30年前と比べて一番違うのは、保護者の皆さんが「情報過多」であるという点ですね。情報に振り回されすぎて「こうしなくてはいけない」というプレッシャーが強くなりすぎなのかな、という気がしています。
特にSNSは、自分の聞き心地のいい意見、自分の意見と同じ人の意見を聞いて「自分の考えは正しかった」と思いやすい傾向があります。さらに、叱ったほうがいいと言う人もいれば、褒めたほうがいいと言う人もいる。あらゆる意見に反対意見は存在しますから、どうしても混乱してしまいます。
本来は、よそのご家庭はよそのご家庭、うちはうち、というスタンスで行くべきなのですが、情報が多いためにブレてしまう方が多い印象です。
――昔は、今ほど情報はありませんでした。
昔からいろんなご家庭はありました。教育虐待が疑われるようなこと、例えば、家に監視カメラをつけて職場の親が子どもの勉強を見張っている、といったケースも聞いたことがあります。
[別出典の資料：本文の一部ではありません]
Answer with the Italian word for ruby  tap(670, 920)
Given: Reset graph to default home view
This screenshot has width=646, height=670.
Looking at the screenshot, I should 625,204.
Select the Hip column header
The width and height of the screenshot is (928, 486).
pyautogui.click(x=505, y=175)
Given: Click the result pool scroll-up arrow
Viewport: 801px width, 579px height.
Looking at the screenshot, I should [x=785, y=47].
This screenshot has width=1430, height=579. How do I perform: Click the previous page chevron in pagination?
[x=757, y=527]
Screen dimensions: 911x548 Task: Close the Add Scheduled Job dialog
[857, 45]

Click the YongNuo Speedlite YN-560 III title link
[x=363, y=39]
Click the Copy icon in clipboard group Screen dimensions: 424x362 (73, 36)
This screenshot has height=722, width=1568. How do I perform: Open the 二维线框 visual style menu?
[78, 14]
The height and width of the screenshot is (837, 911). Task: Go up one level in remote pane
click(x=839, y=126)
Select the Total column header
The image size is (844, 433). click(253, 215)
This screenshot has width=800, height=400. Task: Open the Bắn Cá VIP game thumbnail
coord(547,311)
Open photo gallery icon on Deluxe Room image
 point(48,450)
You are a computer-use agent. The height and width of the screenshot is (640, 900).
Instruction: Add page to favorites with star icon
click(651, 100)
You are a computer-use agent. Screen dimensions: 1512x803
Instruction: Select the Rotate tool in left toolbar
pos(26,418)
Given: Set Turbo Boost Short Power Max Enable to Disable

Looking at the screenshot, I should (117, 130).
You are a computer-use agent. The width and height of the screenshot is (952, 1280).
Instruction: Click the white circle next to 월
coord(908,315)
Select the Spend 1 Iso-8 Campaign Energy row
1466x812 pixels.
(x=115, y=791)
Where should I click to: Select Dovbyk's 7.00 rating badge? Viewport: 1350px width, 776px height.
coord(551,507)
ただ、今はそうした極端なケースも含めて、家族のあり方がより可視化されるようになりました。共働きやシングルマザー、また被介護者を抱えるようなご家庭も明らかに増えています。
中学入試の出題テーマを見ても、さまざまな家族のあり方を肯定するような内容が増えています。つまり、学校側も家庭環境が多様化していることは理解しているんです。その中で、「こうすべきだ」という「べき論」に振り回されてしまうのは、もったいないですね。